The full set of entries below must be returned exactly as shown.

- **TASK INPUTS**:
+++

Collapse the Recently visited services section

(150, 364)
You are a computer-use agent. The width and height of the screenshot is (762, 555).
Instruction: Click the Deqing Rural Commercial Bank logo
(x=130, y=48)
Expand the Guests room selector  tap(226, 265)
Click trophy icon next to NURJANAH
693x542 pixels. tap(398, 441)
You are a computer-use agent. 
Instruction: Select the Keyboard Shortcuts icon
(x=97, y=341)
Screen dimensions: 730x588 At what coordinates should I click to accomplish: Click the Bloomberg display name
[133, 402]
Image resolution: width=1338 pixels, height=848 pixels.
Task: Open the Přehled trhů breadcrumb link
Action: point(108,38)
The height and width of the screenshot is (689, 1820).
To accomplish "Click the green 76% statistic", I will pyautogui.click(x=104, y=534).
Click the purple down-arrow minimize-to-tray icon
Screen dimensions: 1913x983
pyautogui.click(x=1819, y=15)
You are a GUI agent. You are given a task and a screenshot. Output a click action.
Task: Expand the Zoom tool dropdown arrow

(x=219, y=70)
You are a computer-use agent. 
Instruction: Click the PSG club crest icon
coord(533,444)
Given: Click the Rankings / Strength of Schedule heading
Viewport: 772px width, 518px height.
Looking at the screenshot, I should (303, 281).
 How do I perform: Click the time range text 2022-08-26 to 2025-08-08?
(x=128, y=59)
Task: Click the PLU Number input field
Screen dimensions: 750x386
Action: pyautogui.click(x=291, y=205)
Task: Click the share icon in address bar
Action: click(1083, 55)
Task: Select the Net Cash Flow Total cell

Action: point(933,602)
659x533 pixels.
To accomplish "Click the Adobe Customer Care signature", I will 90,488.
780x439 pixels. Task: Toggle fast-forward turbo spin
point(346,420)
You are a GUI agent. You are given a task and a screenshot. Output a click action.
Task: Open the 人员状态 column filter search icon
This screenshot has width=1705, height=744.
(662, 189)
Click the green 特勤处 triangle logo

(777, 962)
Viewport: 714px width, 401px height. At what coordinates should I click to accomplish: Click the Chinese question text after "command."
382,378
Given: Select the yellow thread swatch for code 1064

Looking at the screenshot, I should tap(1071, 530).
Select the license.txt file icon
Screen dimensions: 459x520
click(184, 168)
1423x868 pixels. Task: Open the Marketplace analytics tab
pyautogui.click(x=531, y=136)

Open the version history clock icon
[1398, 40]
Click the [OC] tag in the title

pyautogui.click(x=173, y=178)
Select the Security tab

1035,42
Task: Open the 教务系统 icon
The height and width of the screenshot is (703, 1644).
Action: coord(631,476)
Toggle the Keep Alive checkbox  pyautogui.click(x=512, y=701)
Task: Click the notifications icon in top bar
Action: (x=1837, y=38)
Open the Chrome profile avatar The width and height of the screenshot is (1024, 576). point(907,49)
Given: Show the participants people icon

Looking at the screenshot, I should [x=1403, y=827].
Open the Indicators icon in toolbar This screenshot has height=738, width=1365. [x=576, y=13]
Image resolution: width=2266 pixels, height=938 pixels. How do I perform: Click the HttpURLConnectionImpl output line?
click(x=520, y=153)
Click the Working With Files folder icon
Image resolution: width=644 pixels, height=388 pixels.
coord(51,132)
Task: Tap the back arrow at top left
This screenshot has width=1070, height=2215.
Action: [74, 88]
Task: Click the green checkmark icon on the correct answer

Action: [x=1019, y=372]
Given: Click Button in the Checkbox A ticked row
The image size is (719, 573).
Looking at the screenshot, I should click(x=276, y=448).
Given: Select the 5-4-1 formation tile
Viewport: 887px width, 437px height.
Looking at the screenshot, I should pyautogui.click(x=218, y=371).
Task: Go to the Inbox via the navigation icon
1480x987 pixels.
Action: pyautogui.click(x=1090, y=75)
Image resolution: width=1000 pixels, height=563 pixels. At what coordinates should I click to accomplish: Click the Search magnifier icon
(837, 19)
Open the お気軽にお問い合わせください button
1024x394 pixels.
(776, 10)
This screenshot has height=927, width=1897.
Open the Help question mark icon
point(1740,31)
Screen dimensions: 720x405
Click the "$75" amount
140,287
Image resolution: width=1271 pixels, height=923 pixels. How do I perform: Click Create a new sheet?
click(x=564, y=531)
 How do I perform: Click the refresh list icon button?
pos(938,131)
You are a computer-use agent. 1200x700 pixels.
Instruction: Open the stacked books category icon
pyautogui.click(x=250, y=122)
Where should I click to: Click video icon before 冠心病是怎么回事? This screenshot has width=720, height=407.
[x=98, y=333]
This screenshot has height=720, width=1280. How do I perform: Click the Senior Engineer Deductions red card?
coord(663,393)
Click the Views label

+++

- **RESPONSE AREA**:
Collapse the Recently visited services section

(150, 364)
You are a computer-use agent. The width and height of the screenshot is (762, 555).
Instruction: Click the Deqing Rural Commercial Bank logo
(x=130, y=48)
Expand the Guests room selector  tap(226, 265)
Click trophy icon next to NURJANAH
693x542 pixels. tap(398, 441)
You are a computer-use agent. 
Instruction: Select the Keyboard Shortcuts icon
(x=97, y=341)
Screen dimensions: 730x588 At what coordinates should I click to accomplish: Click the Bloomberg display name
[133, 402]
Image resolution: width=1338 pixels, height=848 pixels.
Task: Open the Přehled trhů breadcrumb link
Action: point(108,38)
The height and width of the screenshot is (689, 1820).
To accomplish "Click the green 76% statistic", I will pyautogui.click(x=104, y=534).
Click the purple down-arrow minimize-to-tray icon
Screen dimensions: 1913x983
pyautogui.click(x=1819, y=15)
You are a GUI agent. You are given a task and a screenshot. Output a click action.
Task: Expand the Zoom tool dropdown arrow

(x=219, y=70)
You are a computer-use agent. 
Instruction: Click the PSG club crest icon
coord(533,444)
Given: Click the Rankings / Strength of Schedule heading
Viewport: 772px width, 518px height.
Looking at the screenshot, I should (303, 281).
 How do I perform: Click the time range text 2022-08-26 to 2025-08-08?
(x=128, y=59)
Task: Click the PLU Number input field
Screen dimensions: 750x386
Action: pyautogui.click(x=291, y=205)
Task: Click the share icon in address bar
Action: click(1083, 55)
Task: Select the Net Cash Flow Total cell

Action: point(933,602)
659x533 pixels.
To accomplish "Click the Adobe Customer Care signature", I will 90,488.
780x439 pixels. Task: Toggle fast-forward turbo spin
point(346,420)
You are a GUI agent. You are given a task and a screenshot. Output a click action.
Task: Open the 人员状态 column filter search icon
This screenshot has width=1705, height=744.
(662, 189)
Click the green 特勤处 triangle logo

(777, 962)
Viewport: 714px width, 401px height. At what coordinates should I click to accomplish: Click the Chinese question text after "command."
382,378
Given: Select the yellow thread swatch for code 1064

Looking at the screenshot, I should tap(1071, 530).
Select the license.txt file icon
Screen dimensions: 459x520
click(184, 168)
1423x868 pixels. Task: Open the Marketplace analytics tab
pyautogui.click(x=531, y=136)

Open the version history clock icon
[1398, 40]
Click the [OC] tag in the title

pyautogui.click(x=173, y=178)
Select the Security tab

1035,42
Task: Open the 教务系统 icon
The height and width of the screenshot is (703, 1644).
Action: coord(631,476)
Toggle the Keep Alive checkbox  pyautogui.click(x=512, y=701)
Task: Click the notifications icon in top bar
Action: (x=1837, y=38)
Open the Chrome profile avatar The width and height of the screenshot is (1024, 576). point(907,49)
Given: Show the participants people icon

Looking at the screenshot, I should [x=1403, y=827].
Open the Indicators icon in toolbar This screenshot has height=738, width=1365. [x=576, y=13]
Image resolution: width=2266 pixels, height=938 pixels. How do I perform: Click the HttpURLConnectionImpl output line?
click(x=520, y=153)
Click the Working With Files folder icon
Image resolution: width=644 pixels, height=388 pixels.
coord(51,132)
Task: Tap the back arrow at top left
This screenshot has width=1070, height=2215.
Action: [74, 88]
Task: Click the green checkmark icon on the correct answer

Action: [x=1019, y=372]
Given: Click Button in the Checkbox A ticked row
The image size is (719, 573).
Looking at the screenshot, I should click(x=276, y=448).
Given: Select the 5-4-1 formation tile
Viewport: 887px width, 437px height.
Looking at the screenshot, I should pyautogui.click(x=218, y=371).
Task: Go to the Inbox via the navigation icon
1480x987 pixels.
Action: pyautogui.click(x=1090, y=75)
Image resolution: width=1000 pixels, height=563 pixels. At what coordinates should I click to accomplish: Click the Search magnifier icon
(837, 19)
Open the お気軽にお問い合わせください button
1024x394 pixels.
(776, 10)
This screenshot has height=927, width=1897.
Open the Help question mark icon
point(1740,31)
Screen dimensions: 720x405
Click the "$75" amount
140,287
Image resolution: width=1271 pixels, height=923 pixels. How do I perform: Click Create a new sheet?
click(x=564, y=531)
 How do I perform: Click the refresh list icon button?
pos(938,131)
You are a computer-use agent. 1200x700 pixels.
Instruction: Open the stacked books category icon
pyautogui.click(x=250, y=122)
Where should I click to: Click video icon before 冠心病是怎么回事? This screenshot has width=720, height=407.
[x=98, y=333]
This screenshot has height=720, width=1280. How do I perform: Click the Senior Engineer Deductions red card?
coord(663,393)
Click the Views label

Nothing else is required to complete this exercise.